Black & Veatch’s involvement in the planning and development of a supplemental water supply for the metropolitan areas of Hong Kong and Kowloon began in 1994 with a study of options and has continued through pilot testing and detailed design and construction supervision of Stage 1. Tai Po was selected as the location for the facility because of its proximity to the raw water supply system. However, due to Hong Kong’s large population and high land value, the site for Tai Po Water Treatment Works was relegated to a small hill-side area. During the development of the project, the available area was modified and reduced to accommodate the Fung Shui requirements of the local villages.

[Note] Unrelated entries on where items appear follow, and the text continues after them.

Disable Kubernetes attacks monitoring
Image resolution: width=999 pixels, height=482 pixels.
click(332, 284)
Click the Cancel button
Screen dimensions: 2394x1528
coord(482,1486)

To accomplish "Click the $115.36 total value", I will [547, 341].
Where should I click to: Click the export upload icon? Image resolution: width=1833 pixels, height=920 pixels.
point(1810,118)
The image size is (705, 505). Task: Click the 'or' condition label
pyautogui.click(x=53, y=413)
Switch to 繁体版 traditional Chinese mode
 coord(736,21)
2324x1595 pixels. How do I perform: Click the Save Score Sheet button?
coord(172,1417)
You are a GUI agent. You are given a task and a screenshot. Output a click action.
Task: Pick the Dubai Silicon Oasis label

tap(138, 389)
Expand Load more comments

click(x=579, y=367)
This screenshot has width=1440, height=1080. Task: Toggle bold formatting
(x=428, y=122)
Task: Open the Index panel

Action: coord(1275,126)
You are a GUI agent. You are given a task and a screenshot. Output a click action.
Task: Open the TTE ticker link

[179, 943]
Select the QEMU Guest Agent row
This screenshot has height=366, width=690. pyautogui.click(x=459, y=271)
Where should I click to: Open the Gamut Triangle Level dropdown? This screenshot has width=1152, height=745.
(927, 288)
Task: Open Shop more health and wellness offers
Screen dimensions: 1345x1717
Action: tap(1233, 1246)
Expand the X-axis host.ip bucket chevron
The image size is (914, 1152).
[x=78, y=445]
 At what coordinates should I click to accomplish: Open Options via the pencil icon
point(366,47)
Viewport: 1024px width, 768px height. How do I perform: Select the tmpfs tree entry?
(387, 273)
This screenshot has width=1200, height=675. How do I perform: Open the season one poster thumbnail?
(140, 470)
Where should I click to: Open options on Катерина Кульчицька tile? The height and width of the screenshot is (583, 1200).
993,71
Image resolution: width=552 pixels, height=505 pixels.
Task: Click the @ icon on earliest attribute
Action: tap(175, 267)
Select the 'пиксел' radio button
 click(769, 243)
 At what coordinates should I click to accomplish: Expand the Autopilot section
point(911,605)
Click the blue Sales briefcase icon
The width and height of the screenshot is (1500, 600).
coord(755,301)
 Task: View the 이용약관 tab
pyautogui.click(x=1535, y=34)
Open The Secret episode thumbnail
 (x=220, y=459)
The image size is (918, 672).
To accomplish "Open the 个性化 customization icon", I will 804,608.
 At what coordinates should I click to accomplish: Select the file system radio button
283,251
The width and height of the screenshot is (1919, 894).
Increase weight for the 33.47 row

The difficult terrain required a shift in conventional thinking. By designing a stacked configuration of equipment based on successive treatment stages and effectively utilizing advanced small-footprint technologies, Black & Veatch enabled development of a major infrastructure asset on land with little value for normal urban development.

Space-efficient technologies introduced in the design of the Tai Po Water Treatment Works include aerated biological filtration for ammonia removal – which considerably reduced chlorine usage – and dissolved air flotation (DAF). The application of DAF for water clarification is much more efficient and operates within a smaller footprint than traditional sedimentation methods. The project marked the first use of DAF on a major treatment works in Hong Kong.

“This is another example of our global technology and practice leaders working closely with experienced project teams and world-class owners to apply the best possible solutions locally,” said Dan McCarthy, President and CEO of the water business of Black & Veatch.

Although the Water Supplies Department initially sought a new water treatment works with an ultimate capacity of 800,000 cubic meters a day, Black & Veatch professionals were able to increase capacity by 50 percent, to 1,200,000 cubic meters a day. Use of a modular design will allow the works to be expanded as needed. Stage 1 of the Tai Po Water Treatment Works was completed in early 2005. IWA Project Innovation Award entries were judged on their original or innovative application of new or existing technology; future value to the water engineering profession; social, economic and sustainable design considerations; complexity of the problem or situation addressed; and performance in exceeding client/owner needs.